II. CAREER PATHii
Following completion of initial training pipeline, Officers report for their first sea tour. Next comes an assignment as a Division Officer on a submarine, managing a team of highly trained Enlisted Submariners. During this tour, Officers are working toward a personal submarine qualification program that culminates in being designated as “Qualified in Submarines” – earning the right to wear the coveted Gold Dolphins insignia and take on all the responsibilities that go with it. This is a three-year tour alternating between deployments, patrols, days in port, maintenance, local operations, and leave.
iii
Division Officer (32 months): As a newly reported division officer onboard a Nuclear Submarine, officers will serve as a division officer of an Engineering Department division for at least one year. These divisions, consisting of approximately 4-15 people, operate and maintain all nuclear and non-nuclear systems related to the propulsion and habitability of the submarine. After serving as a Engineering Department Division Officer, officers transition to either a Weapons or Navigation/Operations Department Billet.

> SUPPLIED MATERIAL
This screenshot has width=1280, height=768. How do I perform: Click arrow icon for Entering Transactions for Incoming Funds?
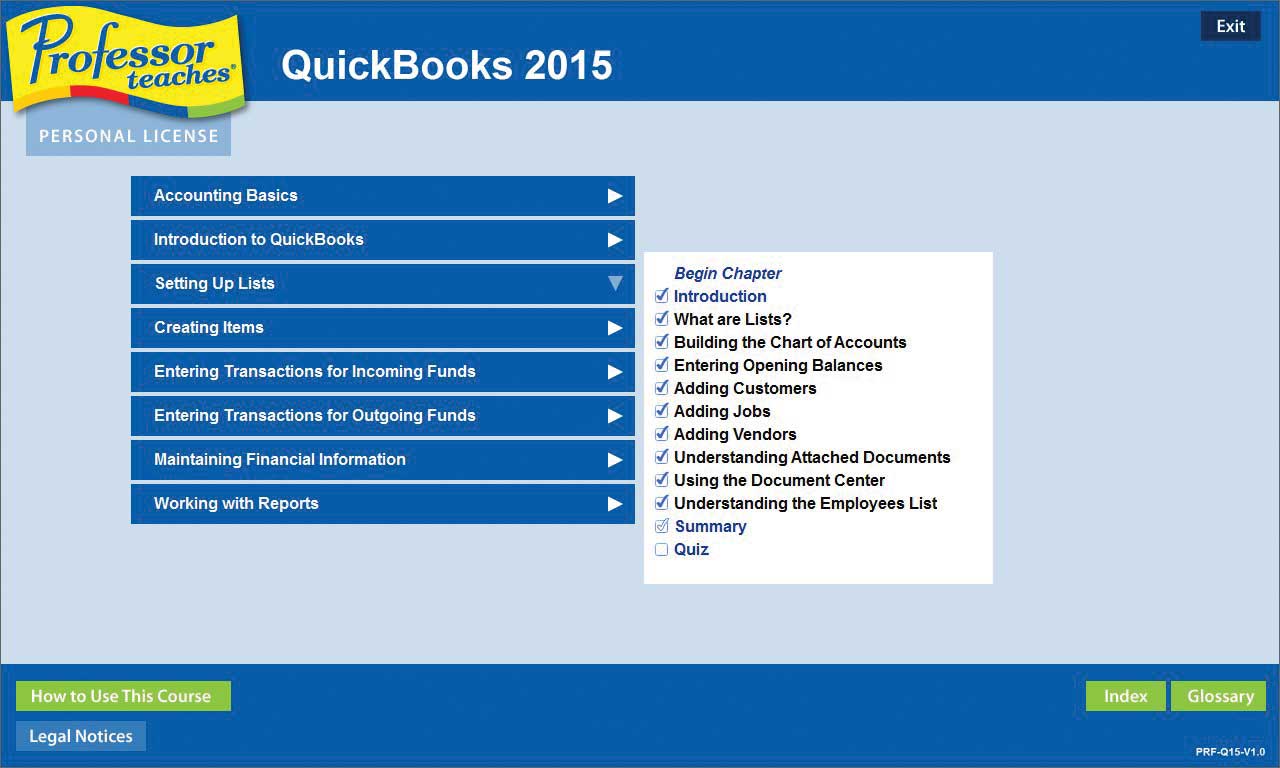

> TASK INSTRUCTIONS
1. According to the text on the submarine officer career path, about how many people make up an Engineering Department division?
2. Carry on the text on the submarine officer career path, starting after its last sentence.

> RESULTS FOR THE EXERCISE
1. Approximately 4-15 people.

2.
Examples of Typical Divisions by Department
Engineering Divisions: Electrical, Mechanical (Nuclear) Mechanical (non-nuclear), Chemistry and Radiological Controls, Reactor Control
Weapons Department Divisions: Sonar, Fire Control, Torpedo, Special Operations Forces, Strike
Navigation/Operations Divisions: Navigation, Radio
Goals of the Division Officer Tour:
Gain an in-depth understanding of submarine operations
Hone small unit leadership skills
Earn Submarine Warfare qualification
Earn Engineer qualification
Post Division Officer Shore Tour (24 months): After a demanding sea tour, submarine officers rotate to a non-deployable tour ashore. Shore tours offer a wide variety of assignments in terms of duties and locations. Examples of available jobs include Flag Aide, Global War on Terrorism Support Assignments, instructor duties at pipeline schools, NROTC instructor, and overseas assignments. Shore tours also give officers the opportunity to complete Joint Professional Military Education (JMPE) and other graduate education opportunities.iv
Submarine Officer Advance Course (5 months): At the Submarine Officer Advanced Course (SOAC) submarine officers learn advanced techniques for submarine operations. This course serves as both a refresher course for officers who have been on shore tour and to teach the advanced techniques that will be required of officers operating submarines as Department Heads.
Department Head Tour (32 months): As a Department Head submarine officers will be the leaders of one of the three departments onboard a submarine. Departments include Engineering, Weapons, and Navigation/Operations, and consist of approximately 20-60 officers and sailors. Department Heads ensure the personnel in their department are properly training, equipment is properly maintenance, and that the people and equipment under their charge work together for the safe and successful operation of the submarine.
III. SUBMARINE OFFICER BONUSES/INCENTIVESv
Major Special Pay Programs:
Continuous Submarine Duty Incentive Pay (CONSUBPAY).
CONSUBPAY is designed to be paid to active duty naval service officers and enlisted personnel who engage in and remain in the submarine service on a career basis. This incentive pay occurs monthly and is based on years of service.
Nuclear Officer Incentive Pay Program (NIOP)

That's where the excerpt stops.